_What the task asks_.
The entries below must be repeated exactly. None may be skipped.

*-*-*

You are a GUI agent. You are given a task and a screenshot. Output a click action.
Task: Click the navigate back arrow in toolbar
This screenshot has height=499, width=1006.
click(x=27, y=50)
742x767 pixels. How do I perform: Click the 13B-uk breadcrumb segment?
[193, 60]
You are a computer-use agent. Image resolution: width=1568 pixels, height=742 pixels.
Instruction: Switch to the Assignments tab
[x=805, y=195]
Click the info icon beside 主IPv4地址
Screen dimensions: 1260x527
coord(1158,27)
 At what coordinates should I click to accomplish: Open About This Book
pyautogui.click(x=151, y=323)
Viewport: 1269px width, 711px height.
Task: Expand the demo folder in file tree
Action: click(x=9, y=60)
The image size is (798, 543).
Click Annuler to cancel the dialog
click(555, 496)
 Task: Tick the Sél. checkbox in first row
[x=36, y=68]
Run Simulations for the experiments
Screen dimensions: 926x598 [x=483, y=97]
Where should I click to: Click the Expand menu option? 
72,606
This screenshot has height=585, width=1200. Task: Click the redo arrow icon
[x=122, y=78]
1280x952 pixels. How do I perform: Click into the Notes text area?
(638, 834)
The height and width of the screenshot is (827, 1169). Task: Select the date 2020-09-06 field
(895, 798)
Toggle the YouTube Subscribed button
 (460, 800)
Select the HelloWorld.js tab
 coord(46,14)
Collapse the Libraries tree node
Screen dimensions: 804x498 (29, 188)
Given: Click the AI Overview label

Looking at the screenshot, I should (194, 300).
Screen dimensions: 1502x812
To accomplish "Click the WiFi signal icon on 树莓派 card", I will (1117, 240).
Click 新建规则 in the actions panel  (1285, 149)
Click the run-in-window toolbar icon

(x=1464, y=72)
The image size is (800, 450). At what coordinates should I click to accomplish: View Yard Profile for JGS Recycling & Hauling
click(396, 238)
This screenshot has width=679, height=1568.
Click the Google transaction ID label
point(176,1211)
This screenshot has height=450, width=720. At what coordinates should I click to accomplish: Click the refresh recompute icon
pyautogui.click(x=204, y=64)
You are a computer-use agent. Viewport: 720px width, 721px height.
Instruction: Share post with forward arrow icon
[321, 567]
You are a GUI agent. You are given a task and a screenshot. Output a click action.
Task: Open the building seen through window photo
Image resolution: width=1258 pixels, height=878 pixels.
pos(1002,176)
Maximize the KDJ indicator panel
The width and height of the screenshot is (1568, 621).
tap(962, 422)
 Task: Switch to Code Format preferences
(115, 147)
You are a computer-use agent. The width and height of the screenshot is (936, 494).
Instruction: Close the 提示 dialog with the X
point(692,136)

*-*-*

_Answer box_.
You are a GUI agent. You are given a task and a screenshot. Output a click action.
Task: Click the navigate back arrow in toolbar
This screenshot has height=499, width=1006.
click(x=27, y=50)
742x767 pixels. How do I perform: Click the 13B-uk breadcrumb segment?
[193, 60]
You are a computer-use agent. Image resolution: width=1568 pixels, height=742 pixels.
Instruction: Switch to the Assignments tab
[x=805, y=195]
Click the info icon beside 主IPv4地址
Screen dimensions: 1260x527
coord(1158,27)
 At what coordinates should I click to accomplish: Open About This Book
pyautogui.click(x=151, y=323)
Viewport: 1269px width, 711px height.
Task: Expand the demo folder in file tree
Action: click(x=9, y=60)
The image size is (798, 543).
Click Annuler to cancel the dialog
click(555, 496)
 Task: Tick the Sél. checkbox in first row
[x=36, y=68]
Run Simulations for the experiments
Screen dimensions: 926x598 [x=483, y=97]
Where should I click to: Click the Expand menu option? 
72,606
This screenshot has height=585, width=1200. Task: Click the redo arrow icon
[x=122, y=78]
1280x952 pixels. How do I perform: Click into the Notes text area?
(638, 834)
The height and width of the screenshot is (827, 1169). Task: Select the date 2020-09-06 field
(895, 798)
Toggle the YouTube Subscribed button
 (460, 800)
Select the HelloWorld.js tab
 coord(46,14)
Collapse the Libraries tree node
Screen dimensions: 804x498 (29, 188)
Given: Click the AI Overview label

Looking at the screenshot, I should (194, 300).
Screen dimensions: 1502x812
To accomplish "Click the WiFi signal icon on 树莓派 card", I will (1117, 240).
Click 新建规则 in the actions panel  (1285, 149)
Click the run-in-window toolbar icon

(x=1464, y=72)
The image size is (800, 450). At what coordinates should I click to accomplish: View Yard Profile for JGS Recycling & Hauling
click(396, 238)
This screenshot has width=679, height=1568.
Click the Google transaction ID label
point(176,1211)
This screenshot has height=450, width=720. At what coordinates should I click to accomplish: Click the refresh recompute icon
pyautogui.click(x=204, y=64)
You are a computer-use agent. Viewport: 720px width, 721px height.
Instruction: Share post with forward arrow icon
[321, 567]
You are a GUI agent. You are given a task and a screenshot. Output a click action.
Task: Open the building seen through window photo
Image resolution: width=1258 pixels, height=878 pixels.
pos(1002,176)
Maximize the KDJ indicator panel
The width and height of the screenshot is (1568, 621).
tap(962, 422)
 Task: Switch to Code Format preferences
(115, 147)
You are a computer-use agent. The width and height of the screenshot is (936, 494).
Instruction: Close the 提示 dialog with the X
point(692,136)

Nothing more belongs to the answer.